> [Record extracts]:
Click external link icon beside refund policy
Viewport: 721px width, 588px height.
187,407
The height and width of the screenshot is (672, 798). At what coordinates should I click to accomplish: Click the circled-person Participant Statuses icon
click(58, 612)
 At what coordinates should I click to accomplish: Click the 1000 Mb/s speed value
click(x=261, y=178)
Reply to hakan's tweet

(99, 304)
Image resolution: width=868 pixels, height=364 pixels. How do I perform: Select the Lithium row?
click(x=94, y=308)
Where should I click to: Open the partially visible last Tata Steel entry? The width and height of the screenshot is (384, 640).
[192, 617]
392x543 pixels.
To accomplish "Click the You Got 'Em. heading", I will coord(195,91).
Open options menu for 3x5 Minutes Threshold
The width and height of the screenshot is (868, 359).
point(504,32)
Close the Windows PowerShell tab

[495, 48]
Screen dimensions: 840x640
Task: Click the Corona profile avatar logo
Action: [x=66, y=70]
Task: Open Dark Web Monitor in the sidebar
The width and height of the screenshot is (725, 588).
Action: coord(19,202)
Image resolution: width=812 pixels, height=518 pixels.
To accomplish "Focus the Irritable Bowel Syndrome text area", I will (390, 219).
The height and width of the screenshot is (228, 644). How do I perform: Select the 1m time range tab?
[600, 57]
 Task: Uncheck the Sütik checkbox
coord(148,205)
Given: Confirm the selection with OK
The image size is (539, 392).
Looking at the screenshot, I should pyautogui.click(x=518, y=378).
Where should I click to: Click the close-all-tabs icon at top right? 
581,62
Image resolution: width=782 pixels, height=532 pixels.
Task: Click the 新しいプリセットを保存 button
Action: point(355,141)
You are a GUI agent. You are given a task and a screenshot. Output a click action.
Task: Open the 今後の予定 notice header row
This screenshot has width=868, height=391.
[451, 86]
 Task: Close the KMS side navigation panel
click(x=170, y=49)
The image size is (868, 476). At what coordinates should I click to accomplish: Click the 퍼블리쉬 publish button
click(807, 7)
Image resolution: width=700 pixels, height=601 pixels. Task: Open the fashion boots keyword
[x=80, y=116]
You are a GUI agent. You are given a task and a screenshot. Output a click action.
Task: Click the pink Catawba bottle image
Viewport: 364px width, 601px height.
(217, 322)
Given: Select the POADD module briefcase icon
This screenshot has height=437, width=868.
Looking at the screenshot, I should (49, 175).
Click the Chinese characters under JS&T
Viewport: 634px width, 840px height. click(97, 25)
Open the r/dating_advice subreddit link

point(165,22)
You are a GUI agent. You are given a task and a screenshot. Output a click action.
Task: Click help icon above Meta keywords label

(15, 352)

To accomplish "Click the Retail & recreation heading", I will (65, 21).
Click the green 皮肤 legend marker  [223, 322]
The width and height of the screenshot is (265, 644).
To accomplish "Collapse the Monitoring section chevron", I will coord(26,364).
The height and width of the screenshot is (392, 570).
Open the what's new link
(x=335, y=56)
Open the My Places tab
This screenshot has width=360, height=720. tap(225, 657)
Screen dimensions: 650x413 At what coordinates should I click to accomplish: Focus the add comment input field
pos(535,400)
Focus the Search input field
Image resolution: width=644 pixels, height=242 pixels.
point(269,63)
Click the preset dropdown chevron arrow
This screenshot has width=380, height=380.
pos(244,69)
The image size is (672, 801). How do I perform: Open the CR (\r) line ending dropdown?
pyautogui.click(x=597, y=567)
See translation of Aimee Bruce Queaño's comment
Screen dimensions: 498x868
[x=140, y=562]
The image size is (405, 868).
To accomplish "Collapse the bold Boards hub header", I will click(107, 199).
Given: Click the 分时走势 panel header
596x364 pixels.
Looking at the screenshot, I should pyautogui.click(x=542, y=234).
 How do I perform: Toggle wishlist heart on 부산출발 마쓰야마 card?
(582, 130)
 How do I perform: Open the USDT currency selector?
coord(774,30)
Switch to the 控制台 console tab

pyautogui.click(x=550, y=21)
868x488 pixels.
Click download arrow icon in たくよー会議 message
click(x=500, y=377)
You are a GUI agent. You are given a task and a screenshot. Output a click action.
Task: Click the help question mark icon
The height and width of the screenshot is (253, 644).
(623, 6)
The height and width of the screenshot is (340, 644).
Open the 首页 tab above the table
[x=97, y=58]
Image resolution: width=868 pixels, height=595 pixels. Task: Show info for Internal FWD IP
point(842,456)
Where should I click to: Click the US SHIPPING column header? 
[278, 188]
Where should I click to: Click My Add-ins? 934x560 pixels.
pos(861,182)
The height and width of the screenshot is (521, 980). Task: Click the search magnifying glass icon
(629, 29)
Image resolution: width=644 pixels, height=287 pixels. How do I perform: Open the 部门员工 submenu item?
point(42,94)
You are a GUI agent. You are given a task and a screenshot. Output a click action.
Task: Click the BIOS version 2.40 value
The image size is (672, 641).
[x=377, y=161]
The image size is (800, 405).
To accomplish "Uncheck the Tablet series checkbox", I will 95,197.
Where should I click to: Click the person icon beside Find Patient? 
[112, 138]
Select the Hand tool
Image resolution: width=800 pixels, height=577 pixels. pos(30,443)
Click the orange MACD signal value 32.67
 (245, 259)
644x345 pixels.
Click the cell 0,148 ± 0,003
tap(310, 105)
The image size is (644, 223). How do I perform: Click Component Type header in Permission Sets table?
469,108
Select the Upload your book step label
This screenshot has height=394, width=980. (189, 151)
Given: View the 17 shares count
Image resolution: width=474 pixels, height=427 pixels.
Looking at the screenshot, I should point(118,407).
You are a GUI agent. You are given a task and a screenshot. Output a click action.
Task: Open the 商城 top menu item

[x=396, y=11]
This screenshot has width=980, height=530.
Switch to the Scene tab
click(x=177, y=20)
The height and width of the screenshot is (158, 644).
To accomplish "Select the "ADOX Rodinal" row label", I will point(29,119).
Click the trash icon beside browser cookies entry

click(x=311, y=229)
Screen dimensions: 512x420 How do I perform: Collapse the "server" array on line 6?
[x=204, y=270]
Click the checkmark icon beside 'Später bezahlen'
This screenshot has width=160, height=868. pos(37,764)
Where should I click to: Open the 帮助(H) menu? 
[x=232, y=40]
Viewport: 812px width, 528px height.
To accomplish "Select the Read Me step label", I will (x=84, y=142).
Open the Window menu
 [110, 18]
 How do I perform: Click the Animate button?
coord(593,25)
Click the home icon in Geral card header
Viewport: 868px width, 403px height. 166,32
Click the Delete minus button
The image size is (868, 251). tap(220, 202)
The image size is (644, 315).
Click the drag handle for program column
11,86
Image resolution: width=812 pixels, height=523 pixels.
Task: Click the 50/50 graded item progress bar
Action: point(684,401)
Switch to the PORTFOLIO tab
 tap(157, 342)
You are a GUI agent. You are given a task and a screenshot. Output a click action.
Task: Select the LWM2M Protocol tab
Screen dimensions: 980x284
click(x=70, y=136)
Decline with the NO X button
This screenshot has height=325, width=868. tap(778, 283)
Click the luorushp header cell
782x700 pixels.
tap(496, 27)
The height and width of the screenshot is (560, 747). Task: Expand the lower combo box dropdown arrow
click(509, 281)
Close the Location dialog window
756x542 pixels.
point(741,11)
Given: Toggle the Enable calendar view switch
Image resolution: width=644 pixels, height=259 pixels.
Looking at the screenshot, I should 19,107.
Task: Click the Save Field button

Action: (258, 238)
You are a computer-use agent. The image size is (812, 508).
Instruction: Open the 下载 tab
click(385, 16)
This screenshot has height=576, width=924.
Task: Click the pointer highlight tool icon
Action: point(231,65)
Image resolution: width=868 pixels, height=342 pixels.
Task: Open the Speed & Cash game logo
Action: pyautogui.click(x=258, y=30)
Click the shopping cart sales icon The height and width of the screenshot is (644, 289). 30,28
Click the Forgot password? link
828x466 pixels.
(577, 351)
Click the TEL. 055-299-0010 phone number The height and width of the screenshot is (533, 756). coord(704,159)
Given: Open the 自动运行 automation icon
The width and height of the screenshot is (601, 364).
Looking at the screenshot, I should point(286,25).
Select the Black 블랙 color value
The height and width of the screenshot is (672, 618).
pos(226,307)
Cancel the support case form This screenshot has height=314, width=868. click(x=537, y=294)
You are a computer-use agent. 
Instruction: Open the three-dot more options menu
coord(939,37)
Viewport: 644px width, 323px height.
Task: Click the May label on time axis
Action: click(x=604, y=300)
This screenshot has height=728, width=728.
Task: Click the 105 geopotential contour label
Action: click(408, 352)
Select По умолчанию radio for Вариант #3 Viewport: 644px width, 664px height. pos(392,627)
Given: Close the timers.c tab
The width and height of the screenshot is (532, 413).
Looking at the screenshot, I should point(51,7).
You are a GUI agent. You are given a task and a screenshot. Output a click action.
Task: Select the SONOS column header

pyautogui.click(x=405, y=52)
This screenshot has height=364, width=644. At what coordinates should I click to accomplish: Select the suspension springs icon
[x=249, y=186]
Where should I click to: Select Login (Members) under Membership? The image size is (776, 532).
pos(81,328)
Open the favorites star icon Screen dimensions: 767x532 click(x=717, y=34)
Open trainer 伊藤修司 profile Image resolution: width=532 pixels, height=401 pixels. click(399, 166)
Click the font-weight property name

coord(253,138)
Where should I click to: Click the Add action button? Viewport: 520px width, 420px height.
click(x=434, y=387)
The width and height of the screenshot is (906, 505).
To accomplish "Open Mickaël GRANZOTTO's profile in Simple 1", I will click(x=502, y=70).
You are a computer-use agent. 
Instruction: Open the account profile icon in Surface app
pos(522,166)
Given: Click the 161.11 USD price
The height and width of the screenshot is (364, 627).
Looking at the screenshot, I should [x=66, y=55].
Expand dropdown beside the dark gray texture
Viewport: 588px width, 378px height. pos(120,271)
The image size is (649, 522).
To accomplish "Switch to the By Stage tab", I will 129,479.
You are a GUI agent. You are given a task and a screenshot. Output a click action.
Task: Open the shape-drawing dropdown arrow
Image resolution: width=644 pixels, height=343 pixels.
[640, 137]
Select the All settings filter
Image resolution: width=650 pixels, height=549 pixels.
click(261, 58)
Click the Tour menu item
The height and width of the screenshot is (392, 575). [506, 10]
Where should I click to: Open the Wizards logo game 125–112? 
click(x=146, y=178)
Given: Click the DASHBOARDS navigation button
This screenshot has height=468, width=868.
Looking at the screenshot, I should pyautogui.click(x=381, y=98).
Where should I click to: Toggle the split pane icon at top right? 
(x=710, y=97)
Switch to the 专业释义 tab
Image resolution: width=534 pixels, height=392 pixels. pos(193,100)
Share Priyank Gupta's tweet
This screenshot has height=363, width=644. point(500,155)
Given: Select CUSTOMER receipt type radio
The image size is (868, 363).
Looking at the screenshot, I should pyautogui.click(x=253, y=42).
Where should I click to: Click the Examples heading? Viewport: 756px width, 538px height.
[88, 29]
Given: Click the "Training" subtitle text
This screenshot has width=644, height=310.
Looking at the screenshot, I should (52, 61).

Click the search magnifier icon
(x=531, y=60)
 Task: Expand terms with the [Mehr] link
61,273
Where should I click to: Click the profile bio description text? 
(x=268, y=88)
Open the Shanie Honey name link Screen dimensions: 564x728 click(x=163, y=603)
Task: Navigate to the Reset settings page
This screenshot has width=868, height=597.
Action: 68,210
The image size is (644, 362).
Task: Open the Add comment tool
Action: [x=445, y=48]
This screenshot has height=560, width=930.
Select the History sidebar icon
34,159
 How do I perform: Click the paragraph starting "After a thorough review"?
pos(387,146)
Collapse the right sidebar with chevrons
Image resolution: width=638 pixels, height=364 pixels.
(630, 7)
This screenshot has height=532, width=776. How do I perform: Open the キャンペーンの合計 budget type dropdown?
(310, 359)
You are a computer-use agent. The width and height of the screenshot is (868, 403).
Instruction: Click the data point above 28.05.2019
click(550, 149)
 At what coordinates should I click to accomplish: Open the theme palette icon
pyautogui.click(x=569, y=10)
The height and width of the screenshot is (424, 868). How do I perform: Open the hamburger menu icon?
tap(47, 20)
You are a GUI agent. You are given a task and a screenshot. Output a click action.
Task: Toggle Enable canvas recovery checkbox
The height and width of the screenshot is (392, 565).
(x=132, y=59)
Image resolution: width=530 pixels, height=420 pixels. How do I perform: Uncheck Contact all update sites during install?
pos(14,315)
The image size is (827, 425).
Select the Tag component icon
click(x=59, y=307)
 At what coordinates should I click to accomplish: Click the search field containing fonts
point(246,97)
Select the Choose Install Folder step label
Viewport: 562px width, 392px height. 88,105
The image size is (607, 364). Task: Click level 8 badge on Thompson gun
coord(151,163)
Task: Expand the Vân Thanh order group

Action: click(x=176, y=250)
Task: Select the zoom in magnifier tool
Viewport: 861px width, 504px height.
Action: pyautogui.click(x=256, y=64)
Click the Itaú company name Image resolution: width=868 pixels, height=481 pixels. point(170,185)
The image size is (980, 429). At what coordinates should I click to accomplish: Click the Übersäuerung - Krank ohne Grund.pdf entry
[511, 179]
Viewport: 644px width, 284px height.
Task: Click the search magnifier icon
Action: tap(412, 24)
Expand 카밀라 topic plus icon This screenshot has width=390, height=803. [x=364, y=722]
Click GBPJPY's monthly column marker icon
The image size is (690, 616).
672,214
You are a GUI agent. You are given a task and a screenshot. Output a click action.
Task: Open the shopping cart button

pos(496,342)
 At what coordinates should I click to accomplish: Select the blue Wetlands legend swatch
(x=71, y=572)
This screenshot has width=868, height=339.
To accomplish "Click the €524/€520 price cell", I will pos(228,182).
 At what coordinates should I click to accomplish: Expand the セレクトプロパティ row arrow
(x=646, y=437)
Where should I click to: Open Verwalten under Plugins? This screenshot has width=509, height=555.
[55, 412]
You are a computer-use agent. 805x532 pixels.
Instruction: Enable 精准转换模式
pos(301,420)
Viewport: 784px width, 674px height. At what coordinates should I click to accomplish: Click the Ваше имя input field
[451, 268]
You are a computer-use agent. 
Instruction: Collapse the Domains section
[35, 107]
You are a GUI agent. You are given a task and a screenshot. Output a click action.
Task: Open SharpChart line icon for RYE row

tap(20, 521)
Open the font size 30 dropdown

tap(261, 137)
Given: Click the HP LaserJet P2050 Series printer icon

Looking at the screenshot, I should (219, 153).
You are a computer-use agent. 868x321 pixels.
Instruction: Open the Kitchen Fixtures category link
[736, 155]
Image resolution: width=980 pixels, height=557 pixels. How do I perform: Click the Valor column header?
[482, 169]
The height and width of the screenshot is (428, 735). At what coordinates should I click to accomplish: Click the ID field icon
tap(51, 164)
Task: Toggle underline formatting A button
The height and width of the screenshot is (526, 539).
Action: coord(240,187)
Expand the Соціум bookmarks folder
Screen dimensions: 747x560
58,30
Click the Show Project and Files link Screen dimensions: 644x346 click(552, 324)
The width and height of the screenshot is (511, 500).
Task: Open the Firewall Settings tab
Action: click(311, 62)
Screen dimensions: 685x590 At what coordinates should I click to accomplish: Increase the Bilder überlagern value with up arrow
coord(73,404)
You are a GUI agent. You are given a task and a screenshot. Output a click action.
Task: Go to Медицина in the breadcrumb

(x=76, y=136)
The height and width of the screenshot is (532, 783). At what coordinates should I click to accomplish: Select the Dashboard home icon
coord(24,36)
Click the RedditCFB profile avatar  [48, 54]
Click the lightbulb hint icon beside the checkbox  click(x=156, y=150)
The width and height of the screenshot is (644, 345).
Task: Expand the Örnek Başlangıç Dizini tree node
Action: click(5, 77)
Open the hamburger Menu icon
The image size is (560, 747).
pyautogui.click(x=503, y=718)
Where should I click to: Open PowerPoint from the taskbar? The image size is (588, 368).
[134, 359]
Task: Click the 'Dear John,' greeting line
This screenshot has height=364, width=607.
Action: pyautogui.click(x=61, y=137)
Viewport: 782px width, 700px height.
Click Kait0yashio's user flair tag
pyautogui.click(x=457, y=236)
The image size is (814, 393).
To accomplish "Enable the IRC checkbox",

> [Problem statement]:
Say the number of lines in the entries that have the string "marker", and only that.

> [Output for this exercise]:
2